Dr Jeff Sharman (US Oncology Network, USA) discussed 4-year follow-up results of the multicentre, open-label, phase 3 ELEVATE-TN study (NCT02475681), which was designed to compare efficacy and safety of Bruton’s tyrosine kinase (BTK) inhibitor acalabrutinib ± obinutuzumab versus obinutuzumab + chlorambucil in patients with treatment-naïve CLL [1,2].
ELEVATE-TN enrolled 535 patients (median age 70 years) with previously untreated CLL with comorbidities and similar patient characteristics at baseline. Participants were randomised into 3 treatment arms: acalabrutinib + obinutuzumab (n=179), acalabrutinib monotherapy (n=179), and obinutuzumab + chlorambucil (n=177). Crossover from obinutuzumab + chlorambucil to acalabrutinib monotherapy was allowed after progression. The primary efficacy endpoint was progression-free survival (PFS) of acalabrutinib + obinutuzumab versus obinutuzumab + chlorambucil.
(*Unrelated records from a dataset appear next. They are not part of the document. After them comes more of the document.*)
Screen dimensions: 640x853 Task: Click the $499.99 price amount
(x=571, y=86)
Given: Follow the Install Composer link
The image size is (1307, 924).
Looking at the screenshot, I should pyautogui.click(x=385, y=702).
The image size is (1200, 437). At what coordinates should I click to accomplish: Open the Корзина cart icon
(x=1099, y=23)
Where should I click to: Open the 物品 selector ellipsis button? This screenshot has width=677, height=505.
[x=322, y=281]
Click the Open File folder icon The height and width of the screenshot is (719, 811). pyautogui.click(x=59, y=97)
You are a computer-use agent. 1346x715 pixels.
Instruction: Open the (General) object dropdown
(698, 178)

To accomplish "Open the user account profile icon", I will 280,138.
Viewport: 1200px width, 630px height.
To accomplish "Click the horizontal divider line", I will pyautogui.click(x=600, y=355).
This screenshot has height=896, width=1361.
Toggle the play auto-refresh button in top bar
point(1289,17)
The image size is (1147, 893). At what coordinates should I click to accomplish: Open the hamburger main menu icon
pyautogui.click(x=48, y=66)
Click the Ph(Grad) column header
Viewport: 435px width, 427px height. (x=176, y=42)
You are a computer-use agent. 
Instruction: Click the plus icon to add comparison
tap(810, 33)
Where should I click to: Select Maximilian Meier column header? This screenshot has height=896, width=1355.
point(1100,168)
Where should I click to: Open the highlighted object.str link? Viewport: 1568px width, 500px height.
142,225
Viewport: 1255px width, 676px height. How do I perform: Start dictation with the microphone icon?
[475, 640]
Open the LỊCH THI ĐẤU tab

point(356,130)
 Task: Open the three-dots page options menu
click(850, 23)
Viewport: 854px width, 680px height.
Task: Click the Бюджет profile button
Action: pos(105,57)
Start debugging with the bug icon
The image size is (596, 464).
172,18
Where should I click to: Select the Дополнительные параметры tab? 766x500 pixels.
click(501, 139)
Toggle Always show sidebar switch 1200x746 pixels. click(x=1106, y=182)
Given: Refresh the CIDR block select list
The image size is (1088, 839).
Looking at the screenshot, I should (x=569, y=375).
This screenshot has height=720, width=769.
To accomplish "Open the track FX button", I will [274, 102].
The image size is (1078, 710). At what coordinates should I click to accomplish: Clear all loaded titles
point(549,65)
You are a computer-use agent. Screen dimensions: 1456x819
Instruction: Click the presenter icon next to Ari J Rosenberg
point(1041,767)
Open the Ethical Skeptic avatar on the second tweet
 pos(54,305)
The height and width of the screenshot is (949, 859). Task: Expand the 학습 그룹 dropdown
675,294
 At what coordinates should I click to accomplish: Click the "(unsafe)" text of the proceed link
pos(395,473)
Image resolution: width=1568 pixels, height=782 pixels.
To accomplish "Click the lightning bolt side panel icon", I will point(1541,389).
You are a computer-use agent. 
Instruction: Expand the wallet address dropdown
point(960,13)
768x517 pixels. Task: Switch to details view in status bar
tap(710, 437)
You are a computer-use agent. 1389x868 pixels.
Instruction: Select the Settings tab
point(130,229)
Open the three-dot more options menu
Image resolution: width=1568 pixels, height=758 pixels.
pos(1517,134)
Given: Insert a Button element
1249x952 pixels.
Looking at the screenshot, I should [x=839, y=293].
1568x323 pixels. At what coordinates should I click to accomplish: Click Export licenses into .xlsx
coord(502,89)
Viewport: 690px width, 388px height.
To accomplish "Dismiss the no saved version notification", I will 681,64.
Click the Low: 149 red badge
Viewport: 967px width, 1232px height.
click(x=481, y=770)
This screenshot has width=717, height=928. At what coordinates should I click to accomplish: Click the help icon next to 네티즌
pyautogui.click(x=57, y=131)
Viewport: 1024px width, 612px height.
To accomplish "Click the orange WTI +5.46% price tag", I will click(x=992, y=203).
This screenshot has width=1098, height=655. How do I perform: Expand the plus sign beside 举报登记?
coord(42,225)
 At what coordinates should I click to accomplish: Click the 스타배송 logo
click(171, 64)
Previously reported interim results demonstrated superior efficacy and acceptable tolerability of acalabrutinib ± obinutuzumab [2].
Median follow-up was 46.9 months (0.0–59.4 months). PFS was significantly prolonged in patients receiving acalabrutinib + obinutuzumab versus obinutuzumab + chlorambucil treatment (P<0.0001), as well as in acalabrutinib monotherapy versus obinutuzumab + chlorambucil (P<0.0001), and in acalabrutinib + obinutuzumab versus acalabrutinib monotherapy (P=0.0296). Median PFS was not reached in treatment arms acalabrutinib + obinutuzumab and acalabrutinib monotherapy, and median PFS was 27.8 months with obinutuzumab + chlorambucil. The 48-month PFS rate was 87% for acalabrutinib + obinutuzumab, 78% for acalabrutinib monotherapy and 25% for obinutuzumab + chlorambucil (see Figure). Efficacy of acalabrutinib + obinutuzumab was also superior in patients with 17p deletion and/or mutated TP53 or unmutated IGHV.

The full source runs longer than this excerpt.